Le 'contrepoids culturel' de la Russie à l'Eurovision : pourquoi le Concours Intervision fait son retour

Le 'contrepoids culturel' de la Russie à l'Eurovision : pourquoi le Concours Intervision fait son retour

Lorsque l'auteur-compositeur-interprète B Howard montera sur scène à Moscou ce mois-ci, il entrera dans l'histoire. Le 20 septembre, cet artiste né à Los Angeles deviendra le premier à représenter les États-Unis au Concours Intervision de chanson relancé par la Russie — un événement culturel qui mêle nostalgie et stratégie géopolitique moderne. Alors que l'Eurovision s'est notablement élargie pour inclure des pays comme l'Australie, le concours alternatif de la Russie représente une ouverture internationale très différente.

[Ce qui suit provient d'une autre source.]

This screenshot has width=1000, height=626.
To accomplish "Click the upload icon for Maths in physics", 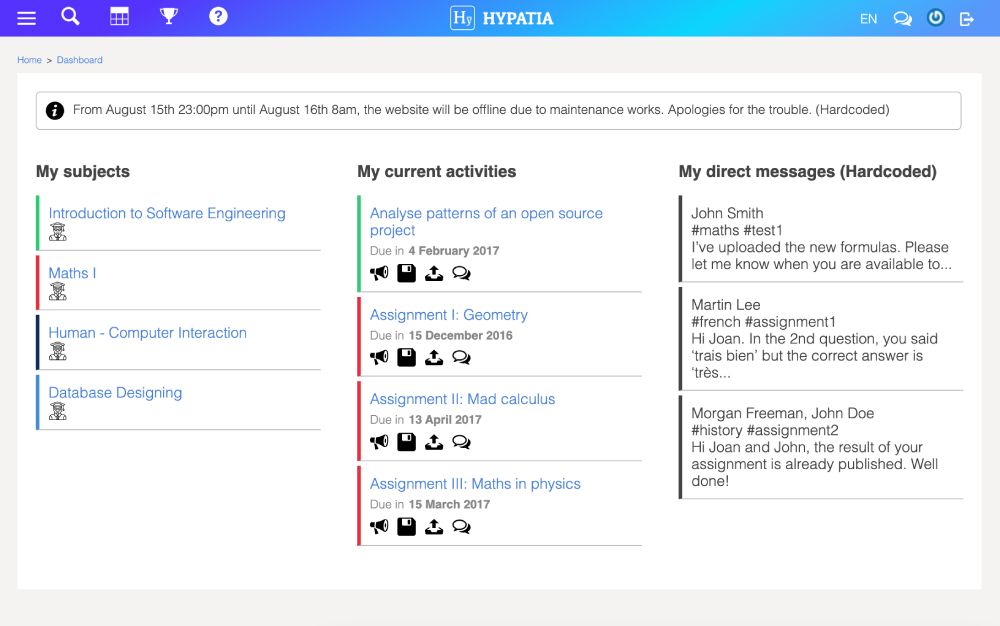I will point(434,527).
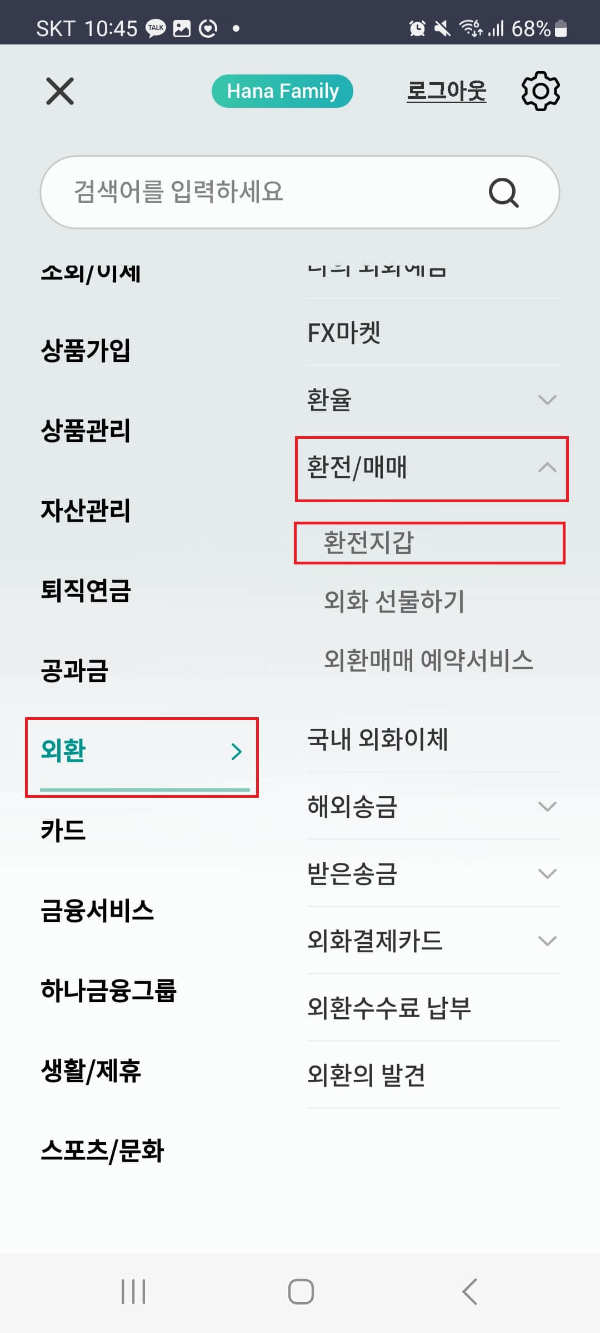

La décision de la Russie de relancer la marque Intervision, largement inactive depuis 1980 à l'exception d'un bref retour en 2008, fait suite à l'exclusion du pays de l'Eurovision après son invasion à grande échelle de l'Ukraine en 2022. Cette expulsion a coupé l'accès à une plateforme qui, bien que souvent moquée par le public britannique, a servi d'outil clé de diplomatie culturelle pendant des décennies.

Le site web d'Intervision affirme que « le célèbre événement musical retourne en Russie », mais le concours a en réalité été créé dans la Tchécoslovaquie des années 1960. Et son objectif initial était assez différent. « L'idée de l'Intervision n'était certainement pas ce que les Russes présentent aujourd'hui », explique Dean Vuletic, un historien qui a longuement étudié le concours.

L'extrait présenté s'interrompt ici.